2013 — 9 September: Monday

Remind me to avoid Bournemouth1 for the time being. Not that the cool drizzle is enticing. Meanwhile the sagacious Mr Fry has just given the UK a vocabulary test. His set of six words purportedly puts me in the top percentile. How kind. (I'm pretty sure I first met "cadenza" courtesy of the 1982 recording of Terry Riley's "Cadenza on the Night Plain" with the Kronos quartet — I don't believe I've ever had reason to use the word.) Shades of Hunter Diack, though that chap's theory wasn't explicitly mentioned.

There's a telling...

... final paragraph to the interesting essay here. Well worth a read:

After training as a theoretical physicist, I took up the harmless occupation of writing novels while many of my contemporaries went into finance. And look where they got us. Optimism is all very well, but sometimes scientists need to be reminded that "fact" is a word to be handled with care.

Andrew Crumey in Aeon


Meanwhile, this review by Francis Wheen of an upcoming book ("The Blunders of our Government" by Anthony King and Ivor Crewe) suggests it might be an interestingly depressing trawl through our mismanaged recent history:

It is a non-partisan finger, since 'governments of all parties appear equally blunder-prone'. But though they include a few debacles from the era of Thatcher and Major — the poll tax, mis-selling of pensions, exit from the ERM — most come from the 13 years of New Labour rule, in a devastating catalogue of calamities that begins with the Millennium Dome, Tony Blair's inheritance from the Tories. He could have ditched it, or at least looked for an alternative. What made up his mind (a point missed by King and Crewe) was a letter from the journalist Simon Jenkins, imploring him to go ahead with the Dome for the sake of young Euan Blair. 'Such events', Jenkins wrote, 'are milestones in a nation's history, but also in a child's life.' And so, to prove his paternal devotion, Blair wasted almost £1 billion on a white elephant in Greenwich. Most ministers were anti-Dome, but none dared defy the PM. As Robin Cook commented ruefully, 'If Tony has made a decision, we'll all have to support it.'

Francis Wheen in Literary Review


Mr Wheen has an entertaining habit of winkling out little details like that about the sociopathic fools and knaves we permit to run our lives.

Yesterday's network glitches appear to have healed, or maybe annealed, perhaps in readiness for tomorrow's enormous wodge of Windows cleaning. I shall update the virtual Linux Mint system in sympathy. I have both lunch and evening meal engagements today to look forward to, plus a couple of Kindle lumps, though actually I finished one of those shortly after midnight. [Pause] Well, that was fun. I'm now running a newer level of VirtualBox with a newer Extension Pack. The network was taken down and brought back up automagically. Now for that Minty refresh... All done.

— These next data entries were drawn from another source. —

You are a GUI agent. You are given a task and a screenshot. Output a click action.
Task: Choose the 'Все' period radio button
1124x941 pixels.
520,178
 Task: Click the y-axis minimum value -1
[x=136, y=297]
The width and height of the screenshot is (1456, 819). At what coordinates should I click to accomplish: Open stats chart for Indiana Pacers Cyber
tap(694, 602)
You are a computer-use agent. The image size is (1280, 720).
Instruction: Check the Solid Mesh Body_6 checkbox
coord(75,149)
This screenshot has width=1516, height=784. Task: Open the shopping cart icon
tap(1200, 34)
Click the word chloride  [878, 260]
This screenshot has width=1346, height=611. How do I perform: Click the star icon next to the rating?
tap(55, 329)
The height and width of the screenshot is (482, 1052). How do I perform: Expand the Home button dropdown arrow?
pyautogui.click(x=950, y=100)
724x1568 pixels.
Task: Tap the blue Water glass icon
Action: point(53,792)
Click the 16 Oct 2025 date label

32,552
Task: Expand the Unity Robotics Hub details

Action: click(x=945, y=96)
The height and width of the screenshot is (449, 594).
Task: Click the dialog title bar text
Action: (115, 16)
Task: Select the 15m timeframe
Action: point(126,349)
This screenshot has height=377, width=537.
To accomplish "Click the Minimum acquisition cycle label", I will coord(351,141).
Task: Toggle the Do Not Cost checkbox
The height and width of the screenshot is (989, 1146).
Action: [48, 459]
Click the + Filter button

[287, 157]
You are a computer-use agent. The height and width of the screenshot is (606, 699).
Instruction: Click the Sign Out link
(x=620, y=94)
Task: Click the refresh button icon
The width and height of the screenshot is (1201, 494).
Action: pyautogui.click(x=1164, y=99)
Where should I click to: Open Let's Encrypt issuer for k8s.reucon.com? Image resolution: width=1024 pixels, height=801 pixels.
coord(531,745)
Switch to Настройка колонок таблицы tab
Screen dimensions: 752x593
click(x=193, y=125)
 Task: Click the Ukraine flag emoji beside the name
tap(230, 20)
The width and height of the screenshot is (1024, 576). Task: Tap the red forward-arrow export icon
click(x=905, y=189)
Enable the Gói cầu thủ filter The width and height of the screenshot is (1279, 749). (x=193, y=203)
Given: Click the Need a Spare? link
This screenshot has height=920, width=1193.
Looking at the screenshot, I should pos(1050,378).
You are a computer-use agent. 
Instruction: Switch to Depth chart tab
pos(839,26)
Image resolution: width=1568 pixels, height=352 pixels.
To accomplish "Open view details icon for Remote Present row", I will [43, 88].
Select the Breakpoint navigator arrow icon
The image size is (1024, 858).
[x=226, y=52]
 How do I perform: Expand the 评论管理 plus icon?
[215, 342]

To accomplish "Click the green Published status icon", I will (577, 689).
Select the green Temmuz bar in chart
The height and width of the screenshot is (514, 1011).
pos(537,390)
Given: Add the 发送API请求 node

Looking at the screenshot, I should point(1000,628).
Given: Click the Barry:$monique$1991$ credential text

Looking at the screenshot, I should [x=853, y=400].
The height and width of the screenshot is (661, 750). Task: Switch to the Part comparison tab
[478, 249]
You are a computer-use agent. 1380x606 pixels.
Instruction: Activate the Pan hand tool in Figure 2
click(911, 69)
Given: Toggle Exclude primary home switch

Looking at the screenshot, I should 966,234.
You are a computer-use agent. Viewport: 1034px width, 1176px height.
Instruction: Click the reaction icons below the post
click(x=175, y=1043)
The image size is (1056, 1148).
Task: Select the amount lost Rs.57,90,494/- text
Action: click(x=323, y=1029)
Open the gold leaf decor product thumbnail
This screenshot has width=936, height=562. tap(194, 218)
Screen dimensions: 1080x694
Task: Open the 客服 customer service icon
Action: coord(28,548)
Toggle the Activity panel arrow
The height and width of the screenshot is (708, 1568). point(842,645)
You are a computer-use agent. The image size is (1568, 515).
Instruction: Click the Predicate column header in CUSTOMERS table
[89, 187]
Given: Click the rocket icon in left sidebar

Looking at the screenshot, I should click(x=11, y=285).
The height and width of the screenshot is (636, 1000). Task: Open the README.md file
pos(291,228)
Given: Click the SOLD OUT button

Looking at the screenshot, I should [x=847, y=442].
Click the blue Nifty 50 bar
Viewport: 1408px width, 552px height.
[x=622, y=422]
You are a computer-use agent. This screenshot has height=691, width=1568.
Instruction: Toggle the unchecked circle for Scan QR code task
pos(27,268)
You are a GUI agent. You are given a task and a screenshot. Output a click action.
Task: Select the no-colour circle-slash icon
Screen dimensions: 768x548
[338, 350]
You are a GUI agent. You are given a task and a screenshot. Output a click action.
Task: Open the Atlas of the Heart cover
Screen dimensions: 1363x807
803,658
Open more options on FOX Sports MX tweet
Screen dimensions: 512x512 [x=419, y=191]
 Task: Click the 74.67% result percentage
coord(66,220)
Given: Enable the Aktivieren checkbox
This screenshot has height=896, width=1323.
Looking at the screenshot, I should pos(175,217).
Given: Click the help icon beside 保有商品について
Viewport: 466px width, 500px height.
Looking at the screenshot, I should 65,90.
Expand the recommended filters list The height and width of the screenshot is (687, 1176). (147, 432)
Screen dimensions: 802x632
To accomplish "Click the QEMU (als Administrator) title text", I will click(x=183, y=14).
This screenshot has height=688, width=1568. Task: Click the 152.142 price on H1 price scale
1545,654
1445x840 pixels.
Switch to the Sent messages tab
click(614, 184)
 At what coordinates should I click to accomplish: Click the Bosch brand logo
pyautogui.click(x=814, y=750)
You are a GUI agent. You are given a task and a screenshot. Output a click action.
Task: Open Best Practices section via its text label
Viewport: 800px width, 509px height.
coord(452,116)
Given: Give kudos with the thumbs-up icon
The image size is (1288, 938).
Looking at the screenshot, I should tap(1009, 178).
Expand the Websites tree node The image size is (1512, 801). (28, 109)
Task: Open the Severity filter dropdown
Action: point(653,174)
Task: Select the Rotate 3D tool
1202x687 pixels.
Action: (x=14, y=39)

Niece #1 having been replied to, it's time for me to dress more appropriately for my lunch rendezvous. It's all "go" some days. TTFN.

Rather later...

... I'm back at Tech Towers listening, with some mild feelings of outrage, to the live examination by MPs in committee of the BBC "pay-offs" of 24% of the most senior level of "management". It's good, knockabout comedy. The amount of buck-passing and obfuscation and past failure to challenge the outrageously-generous payments is starting to pass all human understanding. And the patience of the chairwoman.

  

Footnote

1  'Tis the season to be political Party Conferencing.